Besides these data, NPHPT failed to be associated with the coronary calcium score, which is correlated with coronary artery disease [37]. Although there are no data in the current literature on mortality in NPHPT [38], it has been demonstrated that cardiovascular risk factors are almost similar in NPHPT compared to HPHPT, thus strengthening the role of PTH in cardiovascular involvement. Indeed, in the general population, higher serum levels of PTH are associated with increased risk of fatal cardiovascular disease events [39].

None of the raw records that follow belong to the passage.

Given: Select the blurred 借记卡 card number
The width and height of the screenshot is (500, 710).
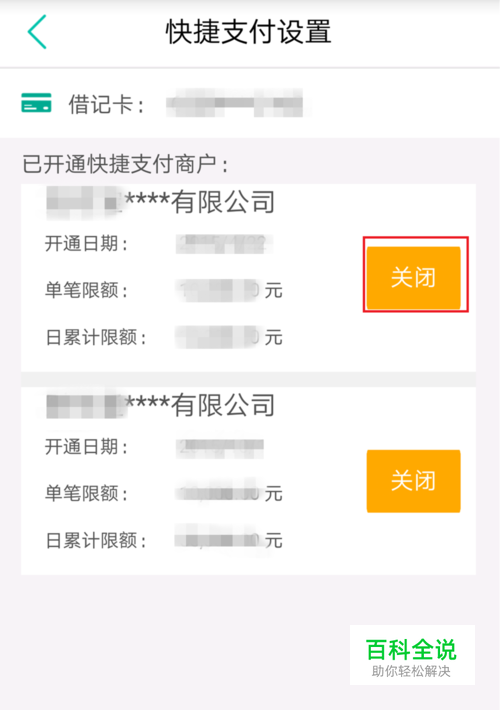Looking at the screenshot, I should (235, 103).
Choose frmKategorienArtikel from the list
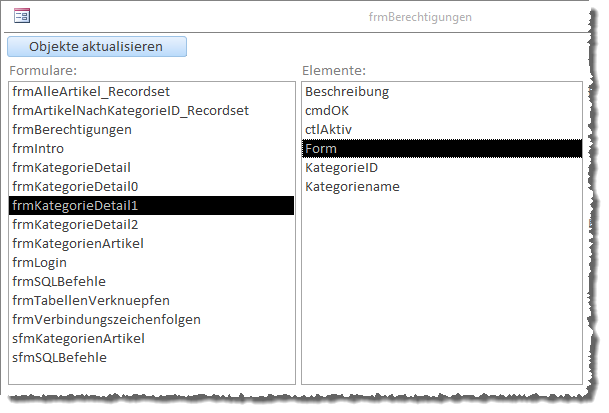The image size is (609, 413). coord(78,243)
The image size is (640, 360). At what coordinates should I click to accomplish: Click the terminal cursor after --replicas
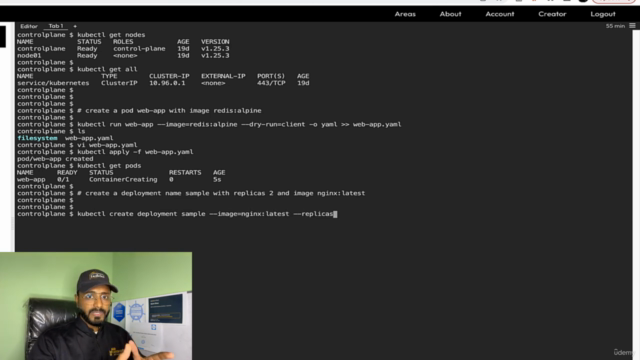click(x=335, y=214)
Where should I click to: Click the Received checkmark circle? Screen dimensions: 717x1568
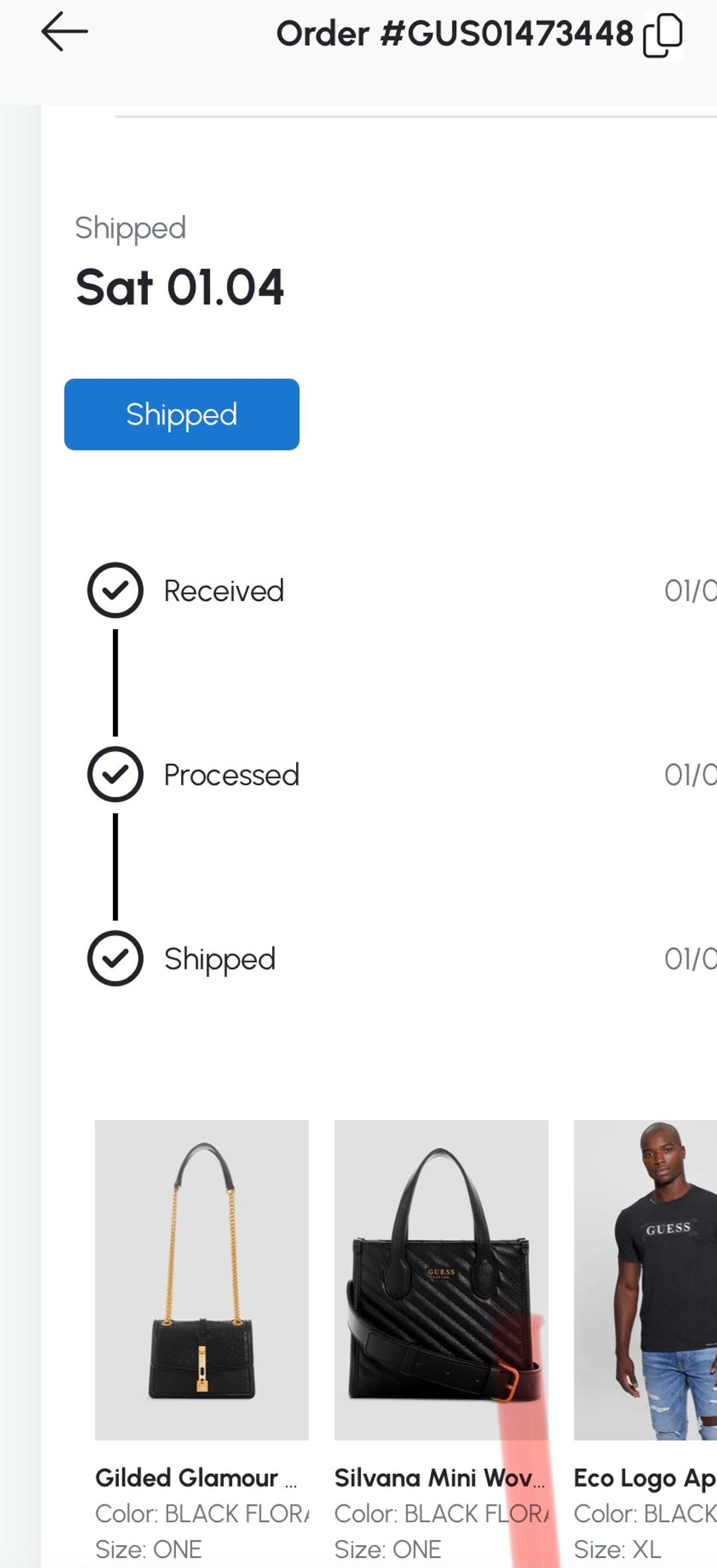(116, 590)
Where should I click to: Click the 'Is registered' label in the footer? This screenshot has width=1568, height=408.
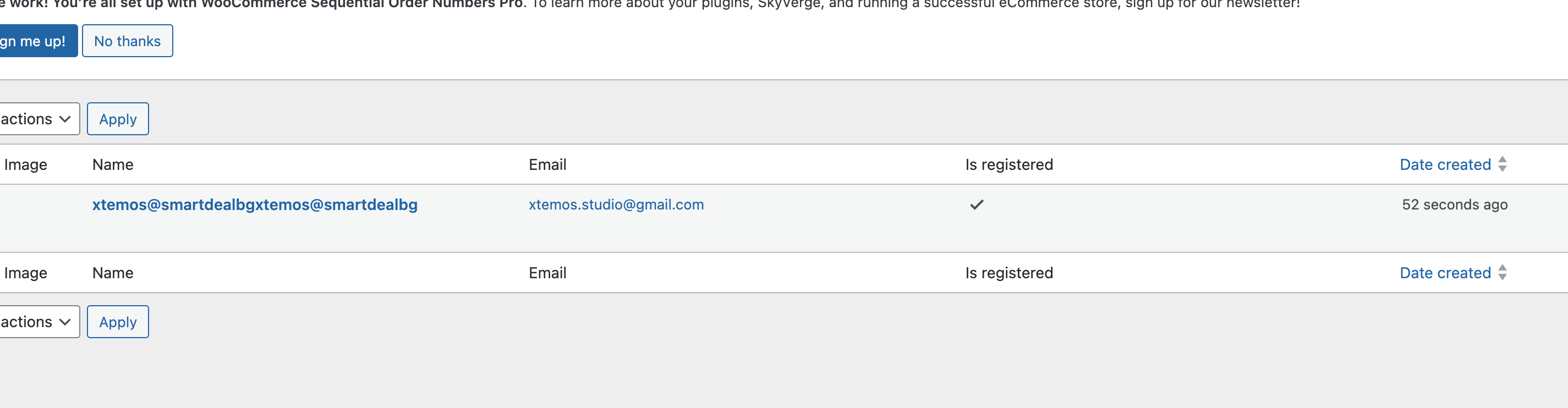[x=1008, y=273]
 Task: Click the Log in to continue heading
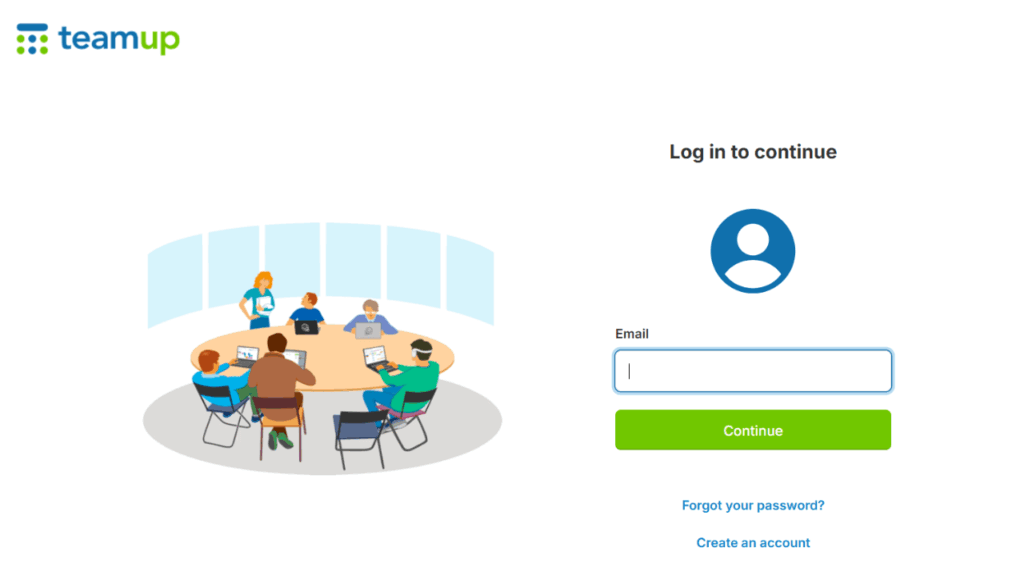point(752,152)
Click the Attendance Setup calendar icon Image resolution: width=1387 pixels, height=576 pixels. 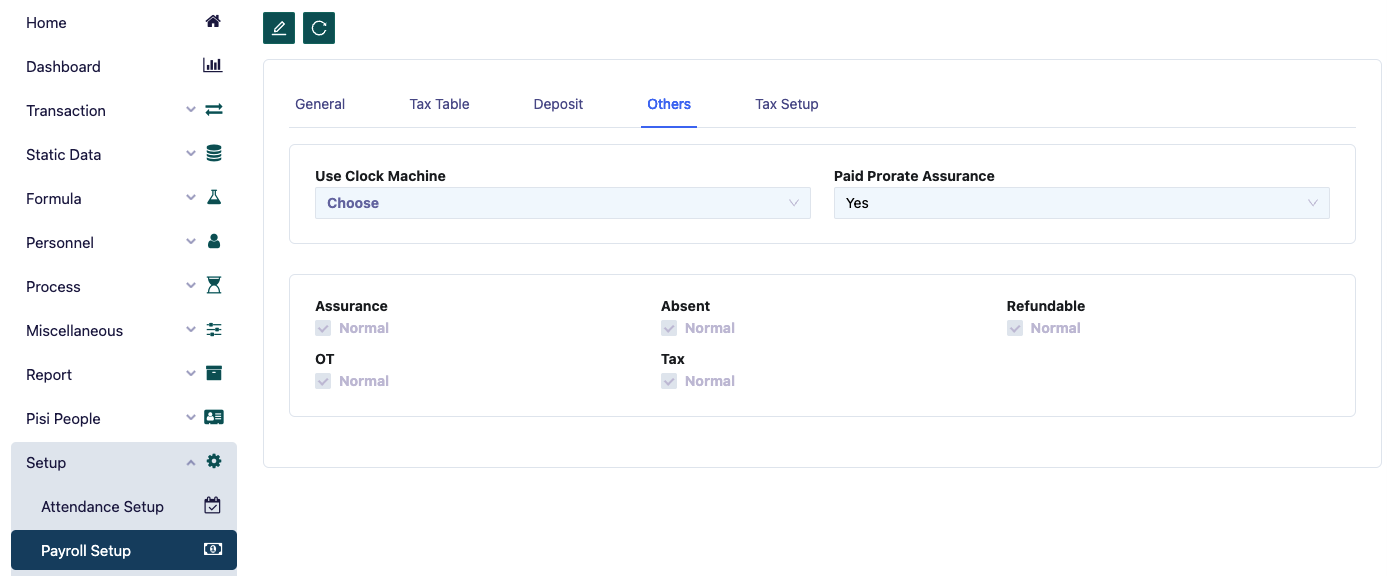pyautogui.click(x=213, y=506)
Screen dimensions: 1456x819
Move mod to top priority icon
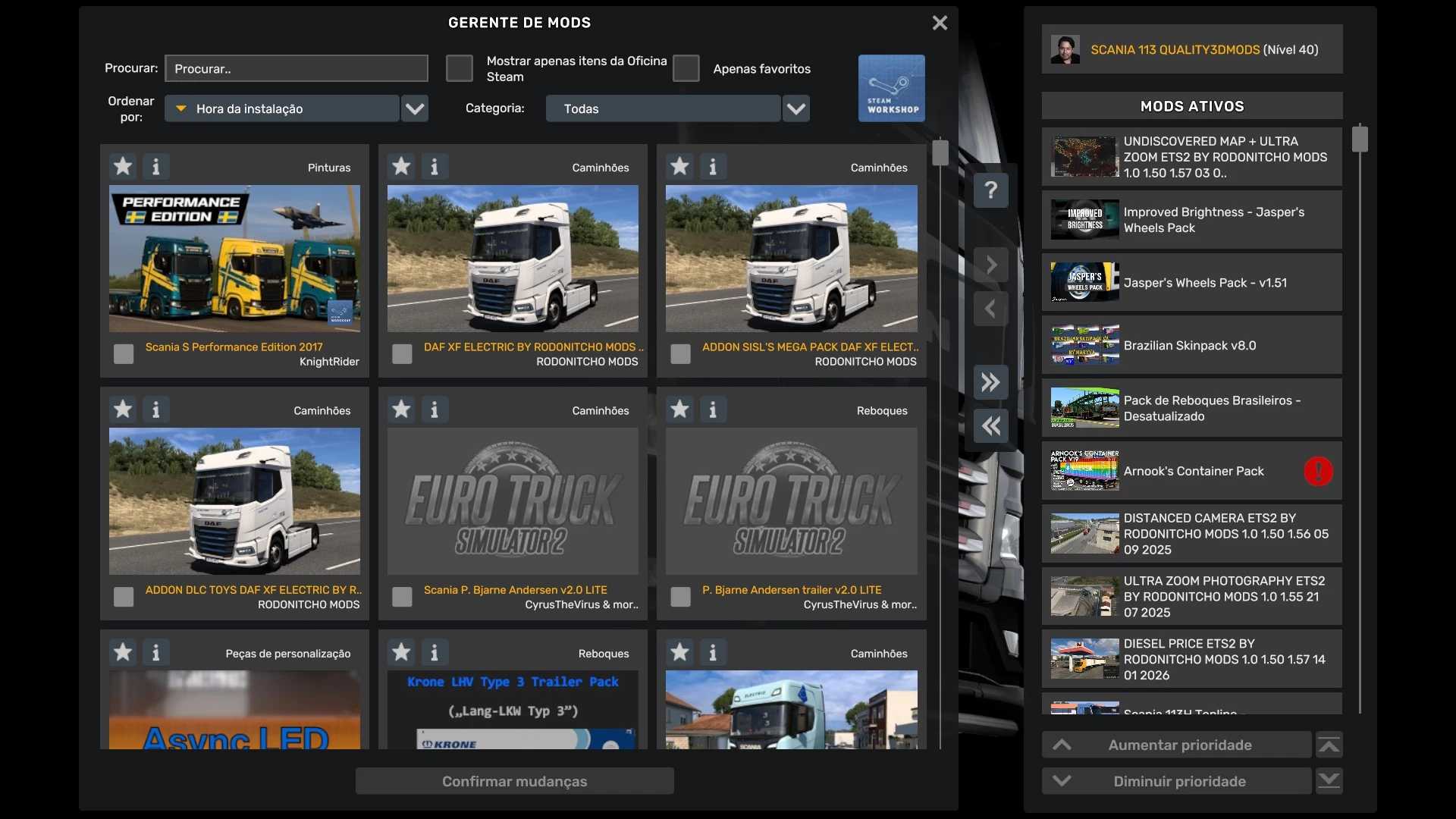(x=1329, y=745)
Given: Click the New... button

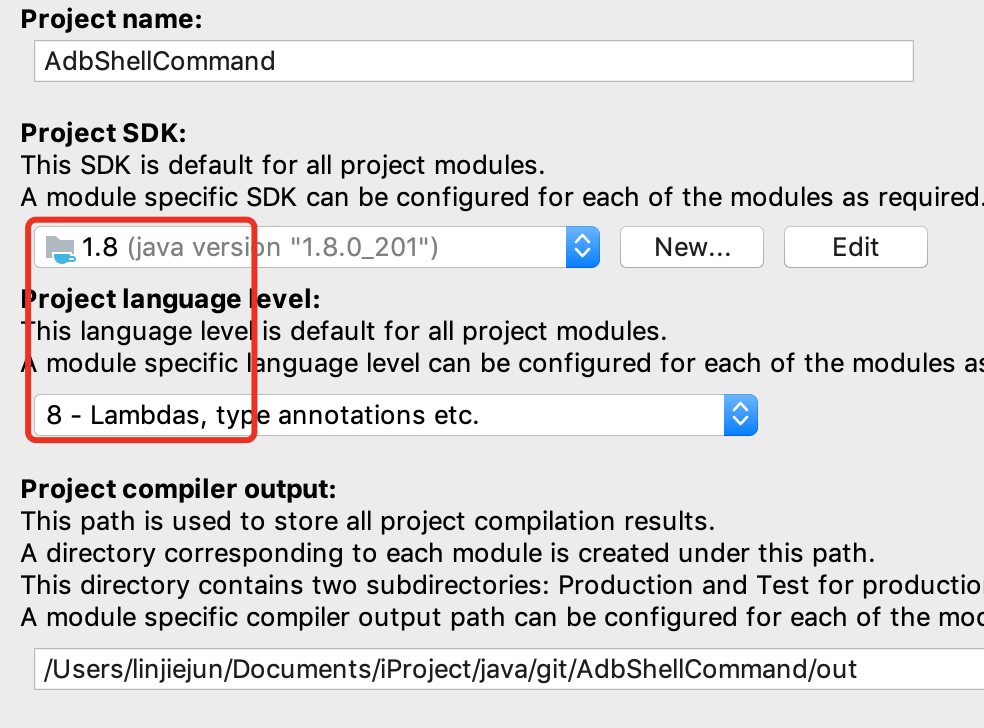Looking at the screenshot, I should [691, 246].
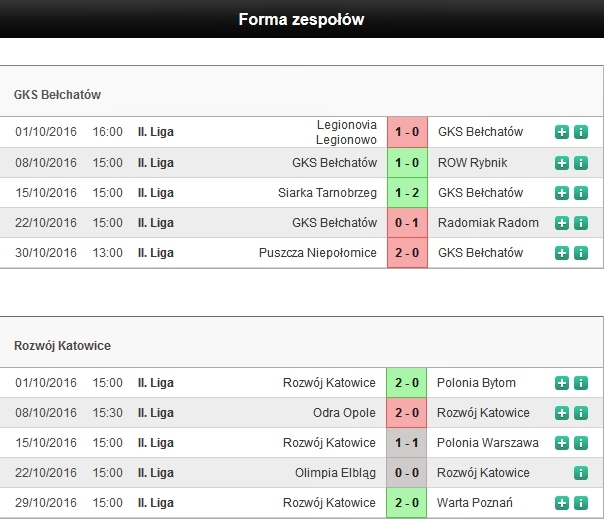Expand Puszcza Niepołomice match plus icon

tap(562, 253)
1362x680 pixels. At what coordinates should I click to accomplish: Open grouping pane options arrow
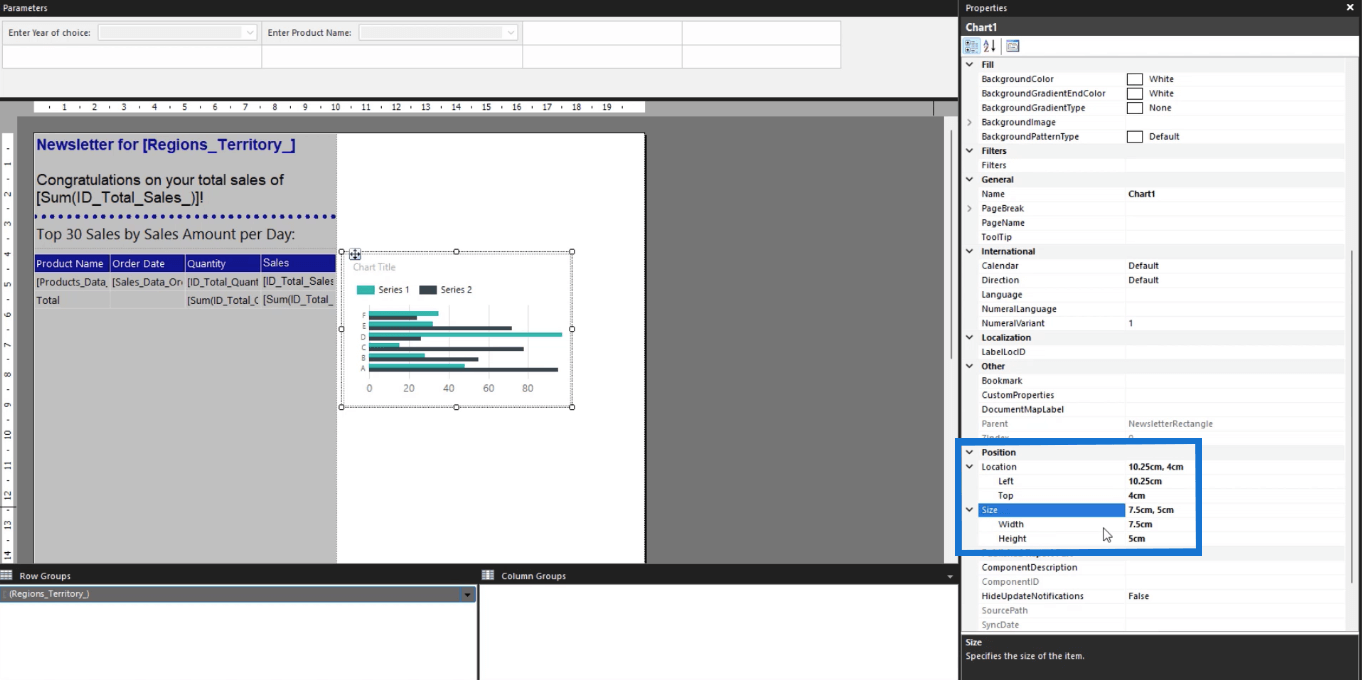pyautogui.click(x=950, y=576)
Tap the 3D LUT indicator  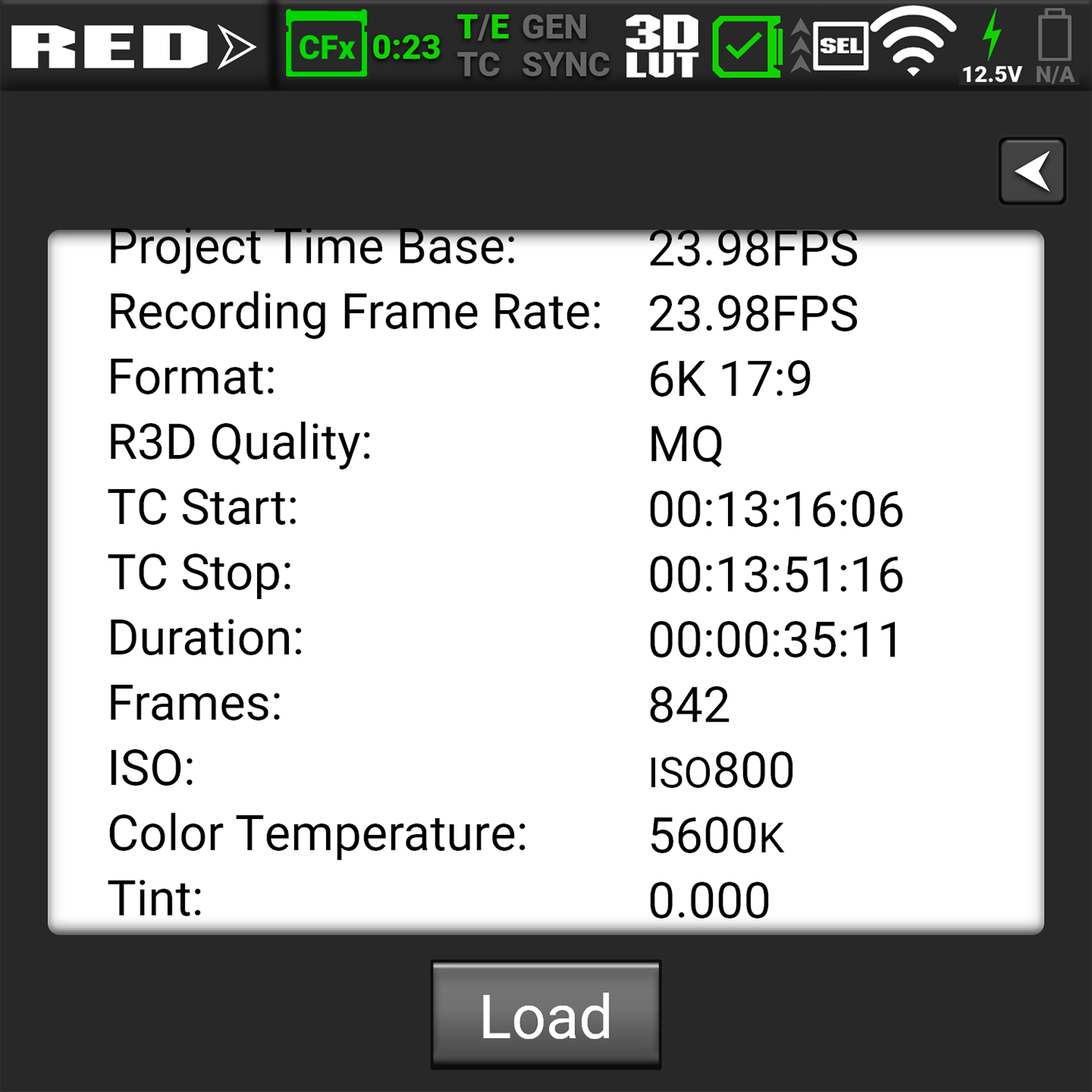point(662,47)
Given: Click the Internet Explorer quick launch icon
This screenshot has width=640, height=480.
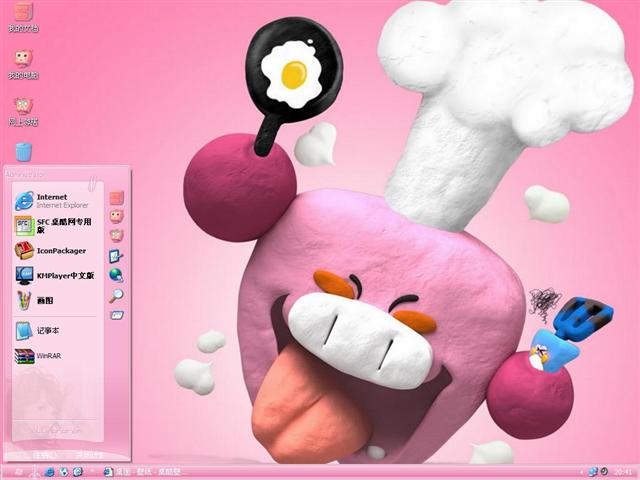Looking at the screenshot, I should pos(49,471).
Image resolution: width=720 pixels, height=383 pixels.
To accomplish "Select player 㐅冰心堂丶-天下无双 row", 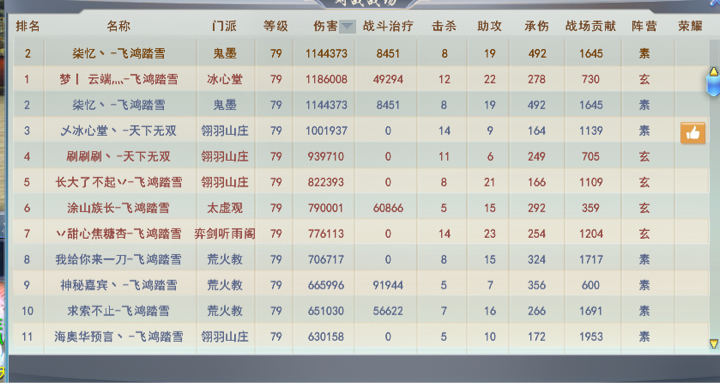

Nonetheless, in the general population, PTH correlated positively with baseline body mass index, fat mass, diastolic blood pressure, triglycerides, total and low-density lipoprotein cholesterol, and with the category of coronary artery calcium score. Therefore, some authors suggested that adiposity should be considered as an independent cause of SHPT and that all these cardiometabolic parameters may be relevant to patients with NPHPT, in whom high PTH levels may be a marker of adiposity and cardiometabolic risk rather than always indicating parathyroid autonomy [40].
Glucose Metabolism
Increased rates of insulin resistance and glucose intolerance could not be detected in 18 NPHPT patients [41]. Similarly, Tassone et al. [42] also showed that patients with NPHPT have similar insulin sensitivity and glucose tolerance with age- and sex-matched control subjects. The 4-year follow-up after the first clinical evaluation showed that there are no relevant changes in the glucose tolerance status of patients with NPHPT [43]. Therefore, in contrast with what has been reported in HPHPT patients, glucose metabolism is not affected in NPHPT patients.